### TASK DESCRIPTION
Return the line that has "Where should I" and all lines below it through the last, exactly as they stand; omit pictures.

*** Opening of SUPPLIED DATA ***

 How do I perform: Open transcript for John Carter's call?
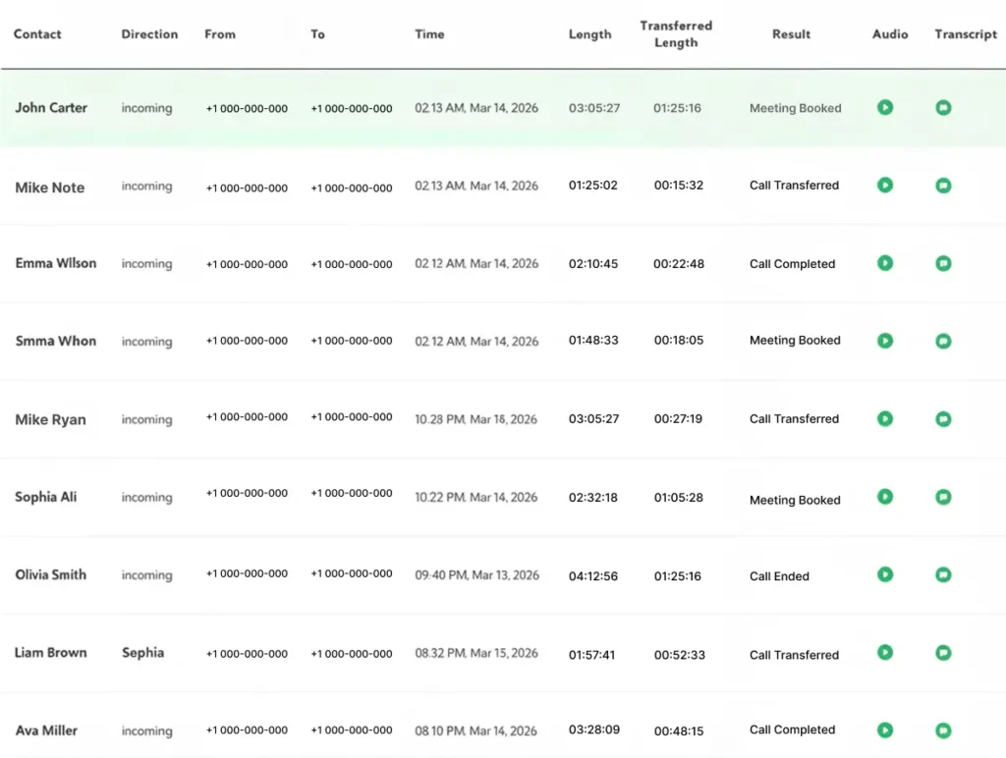pyautogui.click(x=943, y=107)
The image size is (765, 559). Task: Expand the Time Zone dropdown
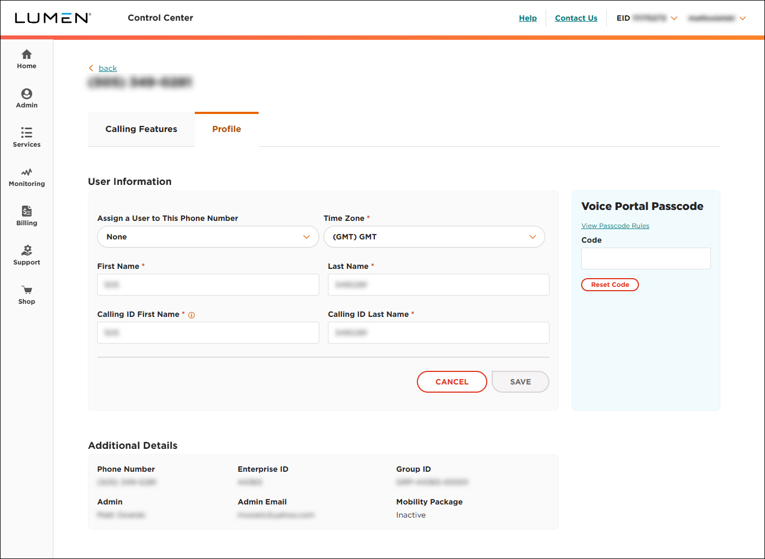(x=434, y=237)
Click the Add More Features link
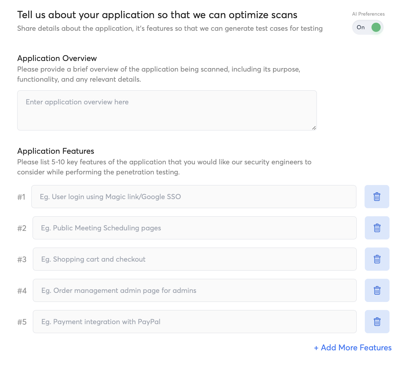This screenshot has height=369, width=416. coord(353,348)
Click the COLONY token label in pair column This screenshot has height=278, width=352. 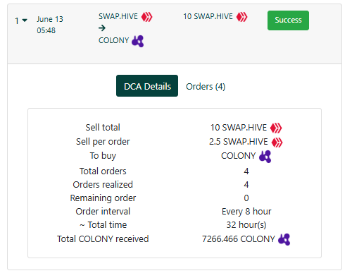pyautogui.click(x=114, y=40)
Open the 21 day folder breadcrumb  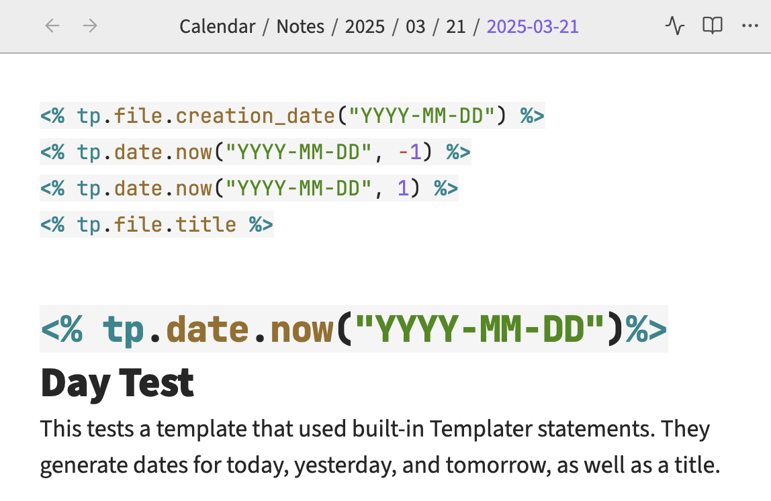pos(455,27)
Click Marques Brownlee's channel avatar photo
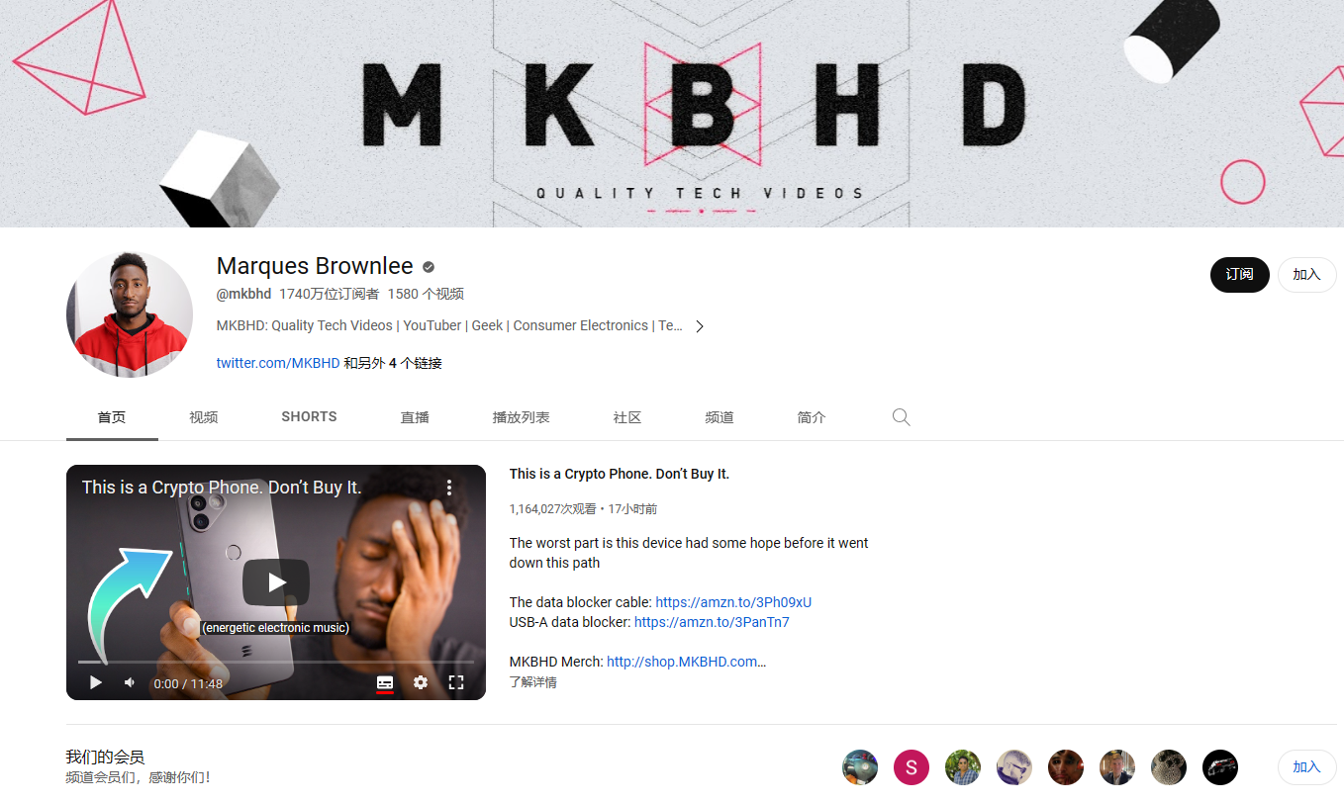 coord(130,313)
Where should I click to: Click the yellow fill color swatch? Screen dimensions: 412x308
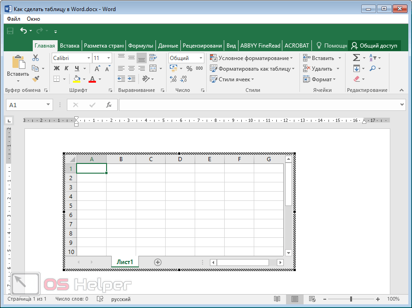point(76,79)
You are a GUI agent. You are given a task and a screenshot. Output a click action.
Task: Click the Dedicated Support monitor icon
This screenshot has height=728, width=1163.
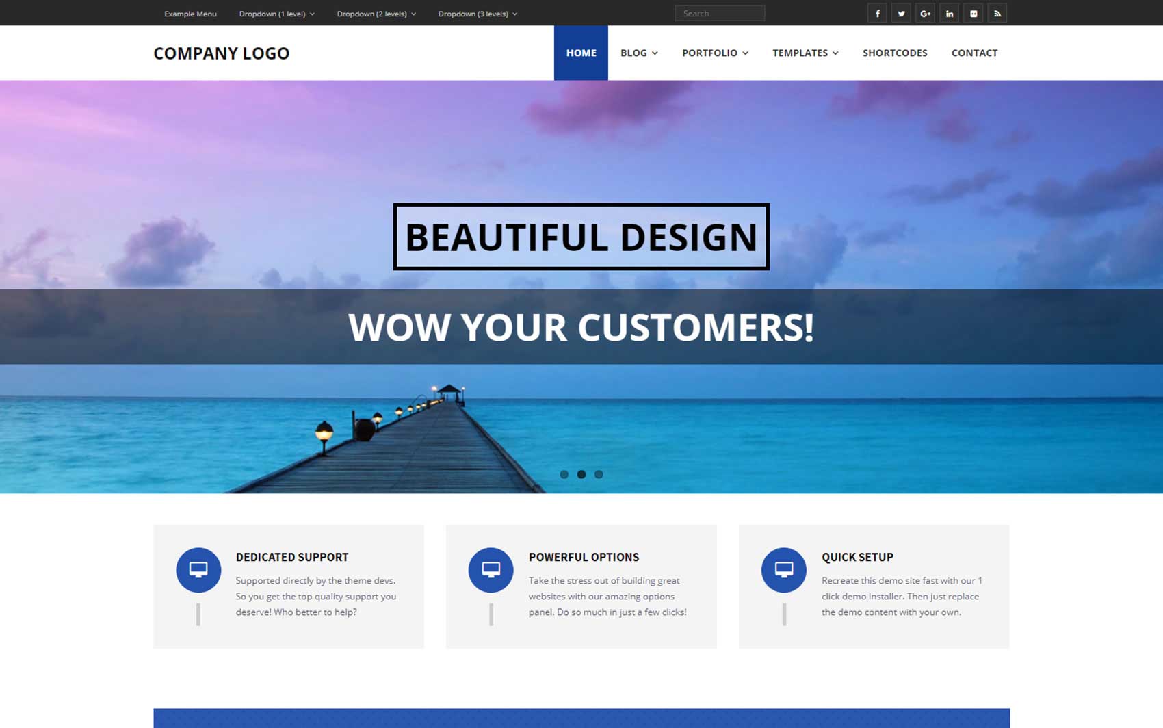click(198, 569)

*** Close of SUPPLIED DATA ***

### SOLUTION BELOW
Where should I click to: Click the yellow fill color swatch? Screen dimensions: 412x308
point(76,79)
You are a GUI agent. You are given a task and a screenshot. Output a click action.
Task: Click the Dedicated Support monitor icon
This screenshot has height=728, width=1163.
click(198, 569)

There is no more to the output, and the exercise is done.